Task set →
a. Using the Formula One testing report, answer the following:
(i) With Lotus absent, how many teams were supposed to be running today?
(ii) What kind of problems prevented Jenson Button's car from running properly?
(iii) How many laps in total did Vettel say his team completed?
b. Reproduce everything in the Formula One testing report from "With Lotus absent" down to "day to rectify.".

Source excerpt →
----
With Lotus absent 10 teams were supposed to be running today. However, several have suffered problems as they completed the build of their cars. The new Marussia didn’t even leave its UK base until this morning after the team had to work on it in the factory. It might run late on Wednesday.

More surprisingly perhaps top teams like McLaren and Red Bull experienced trouble in their garages after arriving at the track. Indeed Jenson Button didn’t go out at all after the team struggled with electrical problems that prevented the car from running properly, while Sebastian Vettel did not emerge until the final 15 minutes after RBR made a set-up error that took all day to rectify.

Vettel, who didn’t set a flying lap time, said: “We did really just a total of three laps, just carried the car round. We didn’t run the whole day for a reason, we weren’t ready so it took longer than we thought. Considering the amount of total running we saw today, everybody has quite a bit on so it’s just to make sure, to run the car to get everything up to temperature but no feeling yet.”

“They’re very complicated cars,” said Red Bull’s Adrian Newey of the widespread problems. “It’s a very complicated power unit. I think when you see complicated road cars, hybrid road cars, aircraft, by the time we see them in public, they’ve had a huge amount of running, they’ve had a huge amount of private testing. Obviously in F1 we don’t have that luxury, we have to come out straight away and try and get this very complicated systems to work in the public arena. It was always likely this was going to be the case in the first few days of testing.”
----
Data rows →
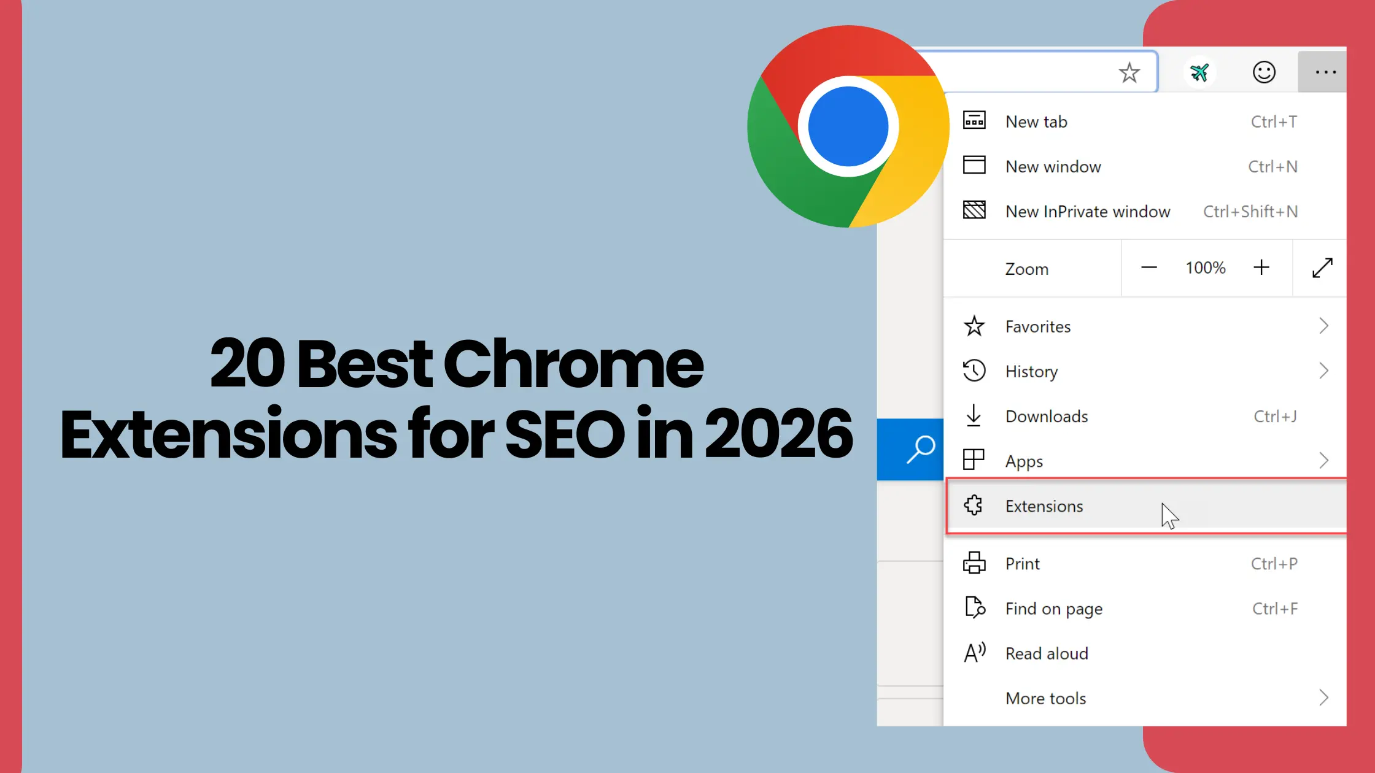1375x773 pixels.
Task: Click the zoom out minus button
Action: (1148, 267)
----
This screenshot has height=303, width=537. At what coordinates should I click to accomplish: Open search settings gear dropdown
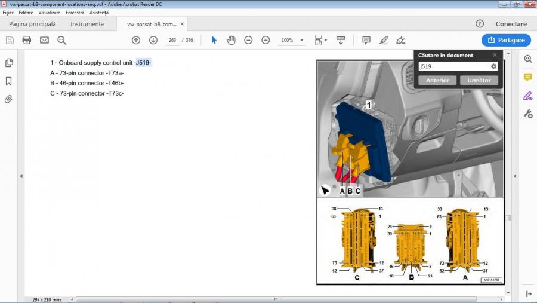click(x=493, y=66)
----
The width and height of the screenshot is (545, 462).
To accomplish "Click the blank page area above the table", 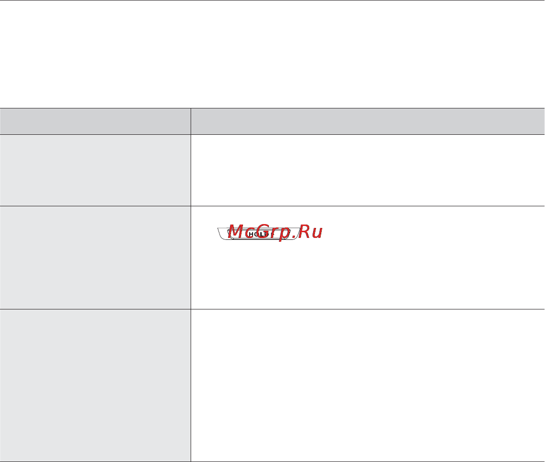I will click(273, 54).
----
Answers to the exercise →
a.
(i) 10
(ii) Electrical problems
(iii) Three

b.
With Lotus absent 10 teams were supposed to be running today. However, several have suffered problems as they completed the build of their cars. The new Marussia didn’t even leave its UK base until this morning after the team had to work on it in the factory. It might run late on Wednesday.

More surprisingly perhaps top teams like McLaren and Red Bull experienced trouble in their garages after arriving at the track. Indeed Jenson Button didn’t go out at all after the team struggled with electrical problems that prevented the car from running properly, while Sebastian Vettel did not emerge until the final 15 minutes after RBR made a set-up error that took all day to rectify.